# TASK DATA start
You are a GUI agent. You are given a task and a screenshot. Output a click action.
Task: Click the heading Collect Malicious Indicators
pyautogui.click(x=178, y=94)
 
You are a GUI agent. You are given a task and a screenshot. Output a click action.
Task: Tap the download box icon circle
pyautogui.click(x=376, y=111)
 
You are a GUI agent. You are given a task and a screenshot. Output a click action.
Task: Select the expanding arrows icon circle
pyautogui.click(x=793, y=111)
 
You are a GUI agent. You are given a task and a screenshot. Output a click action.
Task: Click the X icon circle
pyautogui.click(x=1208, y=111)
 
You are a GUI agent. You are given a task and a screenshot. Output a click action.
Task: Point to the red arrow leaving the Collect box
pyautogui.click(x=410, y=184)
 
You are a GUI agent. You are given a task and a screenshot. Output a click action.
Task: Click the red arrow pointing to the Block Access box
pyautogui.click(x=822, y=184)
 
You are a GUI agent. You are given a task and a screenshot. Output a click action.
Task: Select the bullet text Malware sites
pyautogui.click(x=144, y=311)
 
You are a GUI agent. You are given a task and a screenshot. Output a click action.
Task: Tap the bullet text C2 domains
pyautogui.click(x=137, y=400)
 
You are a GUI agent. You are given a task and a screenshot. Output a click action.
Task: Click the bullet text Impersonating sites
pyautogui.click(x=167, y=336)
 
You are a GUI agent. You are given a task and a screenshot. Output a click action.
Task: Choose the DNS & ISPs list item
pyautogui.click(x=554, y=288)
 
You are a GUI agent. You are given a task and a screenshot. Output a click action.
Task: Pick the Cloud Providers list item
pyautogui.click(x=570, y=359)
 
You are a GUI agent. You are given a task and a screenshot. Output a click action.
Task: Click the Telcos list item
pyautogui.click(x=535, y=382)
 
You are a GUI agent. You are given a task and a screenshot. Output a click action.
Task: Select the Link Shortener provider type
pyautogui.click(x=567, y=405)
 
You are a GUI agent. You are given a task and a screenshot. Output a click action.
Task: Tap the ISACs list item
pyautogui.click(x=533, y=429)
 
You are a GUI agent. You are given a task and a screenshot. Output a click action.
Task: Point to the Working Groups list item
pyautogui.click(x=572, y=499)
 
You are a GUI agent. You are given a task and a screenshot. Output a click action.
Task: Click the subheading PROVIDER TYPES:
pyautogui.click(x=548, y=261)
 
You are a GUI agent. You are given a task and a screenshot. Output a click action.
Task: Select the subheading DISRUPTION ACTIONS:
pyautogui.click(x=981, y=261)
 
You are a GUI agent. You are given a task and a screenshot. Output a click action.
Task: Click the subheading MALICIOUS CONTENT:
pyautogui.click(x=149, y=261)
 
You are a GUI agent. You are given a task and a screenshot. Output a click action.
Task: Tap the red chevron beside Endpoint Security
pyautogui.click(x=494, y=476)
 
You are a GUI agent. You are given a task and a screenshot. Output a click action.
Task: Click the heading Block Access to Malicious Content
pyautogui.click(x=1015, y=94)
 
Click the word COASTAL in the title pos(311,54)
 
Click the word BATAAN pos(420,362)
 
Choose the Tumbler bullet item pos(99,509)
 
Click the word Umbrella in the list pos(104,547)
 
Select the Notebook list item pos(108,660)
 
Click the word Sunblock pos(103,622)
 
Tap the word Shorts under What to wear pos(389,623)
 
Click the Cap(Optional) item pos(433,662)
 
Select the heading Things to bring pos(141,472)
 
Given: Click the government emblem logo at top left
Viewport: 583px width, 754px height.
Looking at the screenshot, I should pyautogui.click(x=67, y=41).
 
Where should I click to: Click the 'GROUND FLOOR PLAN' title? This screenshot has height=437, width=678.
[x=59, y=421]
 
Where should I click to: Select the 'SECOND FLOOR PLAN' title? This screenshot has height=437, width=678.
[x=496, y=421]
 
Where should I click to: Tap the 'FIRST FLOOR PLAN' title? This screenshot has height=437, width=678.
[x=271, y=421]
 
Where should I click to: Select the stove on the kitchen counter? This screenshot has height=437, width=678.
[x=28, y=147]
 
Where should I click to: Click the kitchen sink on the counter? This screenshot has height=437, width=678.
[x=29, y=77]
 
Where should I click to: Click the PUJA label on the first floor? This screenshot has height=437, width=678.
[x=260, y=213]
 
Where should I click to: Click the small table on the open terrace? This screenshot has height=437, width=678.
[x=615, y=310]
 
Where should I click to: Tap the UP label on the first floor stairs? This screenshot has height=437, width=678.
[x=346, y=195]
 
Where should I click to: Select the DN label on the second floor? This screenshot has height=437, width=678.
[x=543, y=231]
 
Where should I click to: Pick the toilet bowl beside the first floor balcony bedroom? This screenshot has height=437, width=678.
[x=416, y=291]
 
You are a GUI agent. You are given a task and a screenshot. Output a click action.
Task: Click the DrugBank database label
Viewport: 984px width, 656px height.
# TASK DATA end
- _GIVEN INSTRUCTION_
Reproduce the stretch of the listing above from the line containing "Click the word Sunblock pos(103,622)" through the line containing "[x=416, y=291]", both included and requests kept, raising every coordinate in the answers by 134.

- _RESULT OF THIS TASK_
Click the word Sunblock pos(237,756)
 
Tap the word Shorts under What to wear pos(523,757)
 
Click the Cap(Optional) item pos(567,796)
 
Select the heading Things to bring pos(275,606)
 
Given: Click the government emblem logo at top left
Viewport: 583px width, 754px height.
Looking at the screenshot, I should pyautogui.click(x=201, y=175).
 
Where should I click to: Click the 'GROUND FLOOR PLAN' title? This screenshot has height=437, width=678.
[x=193, y=555]
 
Where should I click to: Select the 'SECOND FLOOR PLAN' title? This screenshot has height=437, width=678.
[x=630, y=555]
 
Where should I click to: Tap the 'FIRST FLOOR PLAN' title? This screenshot has height=437, width=678.
[x=405, y=555]
 
Where should I click to: Select the stove on the kitchen counter? This screenshot has height=437, width=678.
[x=162, y=281]
 
Where should I click to: Click the kitchen sink on the counter? This screenshot has height=437, width=678.
[x=163, y=211]
 
Where should I click to: Click the PUJA label on the first floor? This screenshot has height=437, width=678.
[x=394, y=347]
 
Where should I click to: Click the small table on the open terrace? This screenshot has height=437, width=678.
[x=749, y=444]
 
Where should I click to: Tap the UP label on the first floor stairs? This screenshot has height=437, width=678.
[x=480, y=329]
 
Where should I click to: Select the DN label on the second floor? This screenshot has height=437, width=678.
[x=677, y=365]
 
Where should I click to: Pick the toilet bowl beside the first floor balcony bedroom? This screenshot has height=437, width=678.
[x=550, y=425]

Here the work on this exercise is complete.